MANDATORY EXECUTION RULES (READ FIRST):

  • 🛑 NEVER generate content without user input
  • 📖 CRITICAL: ALWAYS read the complete step file before taking any action - partial understanding leads to incomplete decisions
  • 🔄 CRITICAL: When loading next step with 'C', ensure the entire file is read and understood before proceeding
  • ALWAYS treat this as collaborative discovery between infrastructure peers
  • 📋 YOU ARE A FACILITATOR, not a content generator
  • 💬 FOCUS on making environment strategy decisions collaboratively
  • 🌐 ALWAYS search the web to verify current technology versions
  • ⚠️ ABSOLUTELY NO TIME ESTIMATES - AI development speed has fundamentally changed
  • YOU MUST ALWAYS SPEAK OUTPUT In your Agent communication style with the config {communication_language}

EXECUTION PROTOCOLS:

  • 🎯 Show your analysis before taking any action
  • 🌐 Search the web to verify technology versions and options
  • ⚠️ Present A/P/C menu after each major decision category
  • 💾 ONLY save when user chooses C (Continue)
  • 📖 Update frontmatter stepsCompleted: [1, 2, 3] before loading next step
  • 🚫 FORBIDDEN to load next step until C is selected

COLLABORATION MENUS (A/P/C):

This step will generate content and present choices for each decision category:

  • A (Advanced Elicitation): Use discovery protocols to explore innovative approaches to specific decisions
  • P (Party Mode): Bring multiple perspectives to evaluate decision trade-offs
  • C (Continue): Save the current decisions and proceed to next decision category

PROTOCOL INTEGRATION:

  • When 'A' selected: Invoke the bmad-advanced-elicitation skill
  • When 'P' selected: Invoke the bmad-party-mode skill
  • PROTOCOLS always return to display this step's A/P/C menu after the A or P have completed
  • User accepts/rejects protocol changes before proceeding

CONTEXT BOUNDARIES:

  • IaC strategy decisions from step 2 are available
  • Infrastructure indicators from step 1 are available
  • Architecture decisions from step 1 are available
  • Focus on environment management decisions only - containerization is in step 4
  • Collaborative decision making, not recommendations

YOUR TASK:

Facilitate collaborative environment management decision making, building on the IaC strategy established in step 2 to define how environments are structured, configured, and managed.

DECISION MAKING SEQUENCE:

1. Load Context from Previous Steps

Review relevant decisions:

  • IaC tool and state management choices from step 2
  • Architecture Category 5 environment-related decisions
  • Existing CI/CD indicators from step 1

2. Decision Categories

Category 1: Environment Topology

  • Define environment tiers (development, staging, QA, production)
  • Ephemeral/preview environments for pull requests
  • Environment promotion flow (which environments gate production?)
  • Shared vs isolated environments (per-developer, per-team, per-feature)

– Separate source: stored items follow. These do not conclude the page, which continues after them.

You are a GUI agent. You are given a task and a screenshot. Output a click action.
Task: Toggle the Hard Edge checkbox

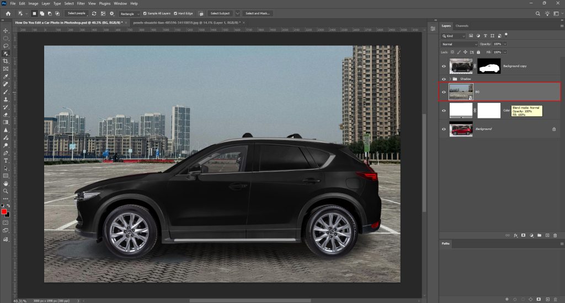coord(175,13)
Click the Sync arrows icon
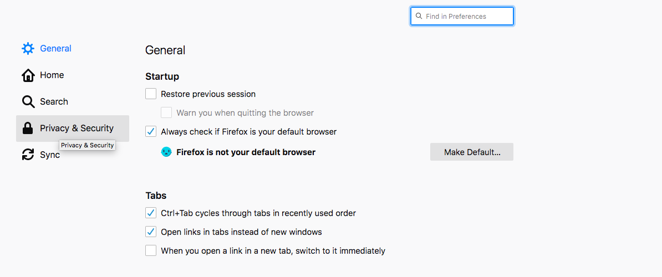This screenshot has width=662, height=277. pyautogui.click(x=28, y=155)
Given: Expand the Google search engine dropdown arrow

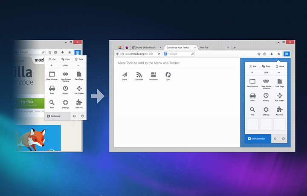Looking at the screenshot, I should pyautogui.click(x=168, y=54).
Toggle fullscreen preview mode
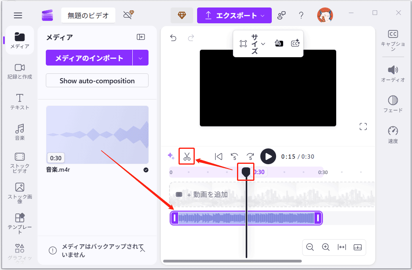The height and width of the screenshot is (270, 412). 363,126
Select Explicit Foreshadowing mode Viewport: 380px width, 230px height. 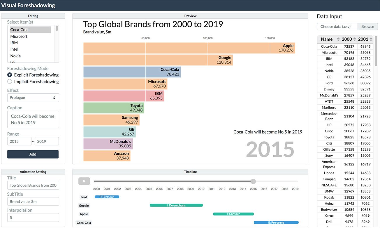(10, 75)
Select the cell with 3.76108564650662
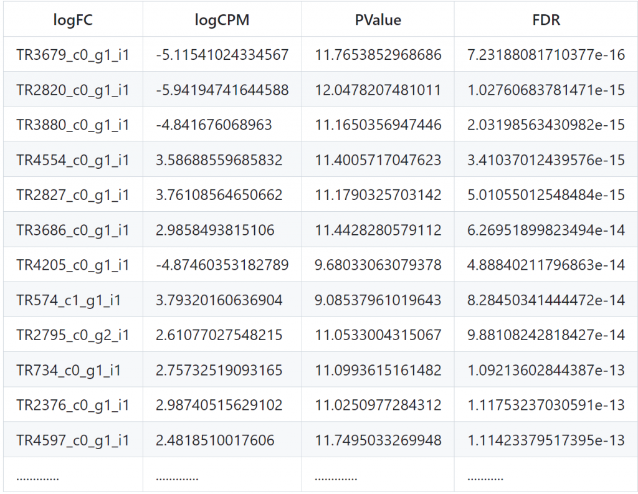 [x=219, y=195]
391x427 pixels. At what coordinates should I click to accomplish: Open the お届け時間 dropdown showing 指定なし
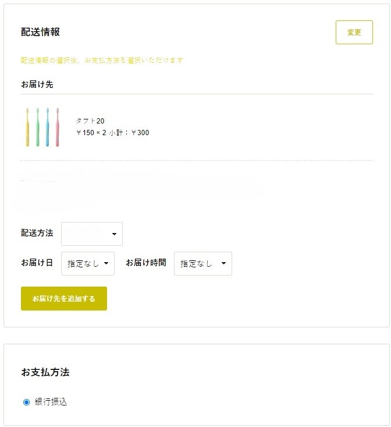[202, 263]
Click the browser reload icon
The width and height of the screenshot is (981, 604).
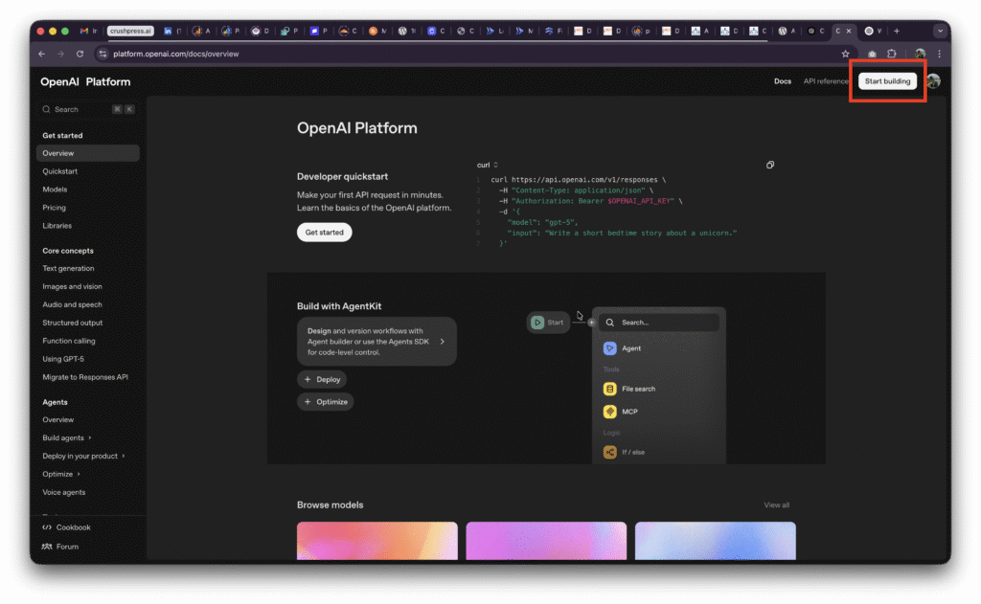click(x=80, y=54)
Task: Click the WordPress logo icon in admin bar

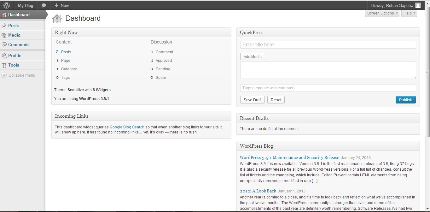Action: click(x=7, y=5)
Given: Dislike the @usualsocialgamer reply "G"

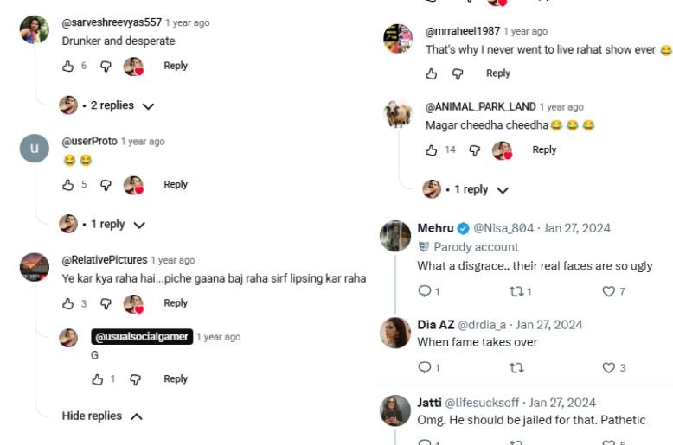Looking at the screenshot, I should pyautogui.click(x=135, y=379).
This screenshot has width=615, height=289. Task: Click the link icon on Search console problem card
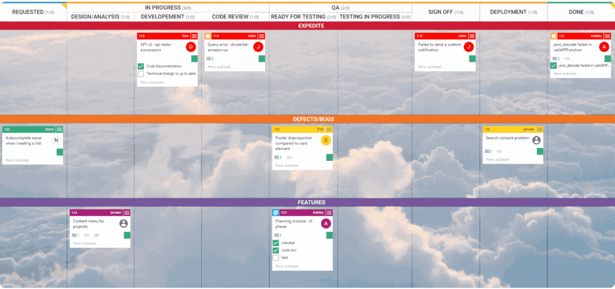click(x=499, y=151)
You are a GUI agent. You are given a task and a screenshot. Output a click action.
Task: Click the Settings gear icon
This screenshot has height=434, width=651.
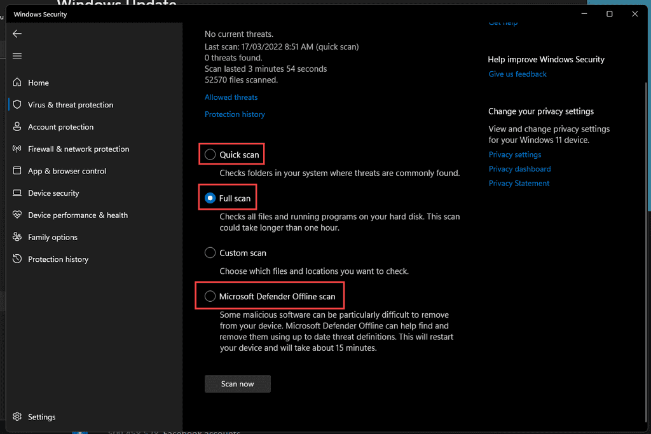point(17,417)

Present with skill-level-appropriate explanations:

Expert Mode: "Environment Topology: Define your environment tiers and promotion flow.

Considerations:

  • Minimal: dev -> prod (fast, risky)
  • Standard: dev -> staging -> prod (balanced)
  • Enterprise: dev -> QA -> staging -> prod (thorough)
  • Plus ephemeral: PR-based preview environments for testing

What topology fits your team and risk tolerance?"

Intermediate Mode: "We need to decide which environments your project will have. Environments are separate copies of your application - each serving a different purpose.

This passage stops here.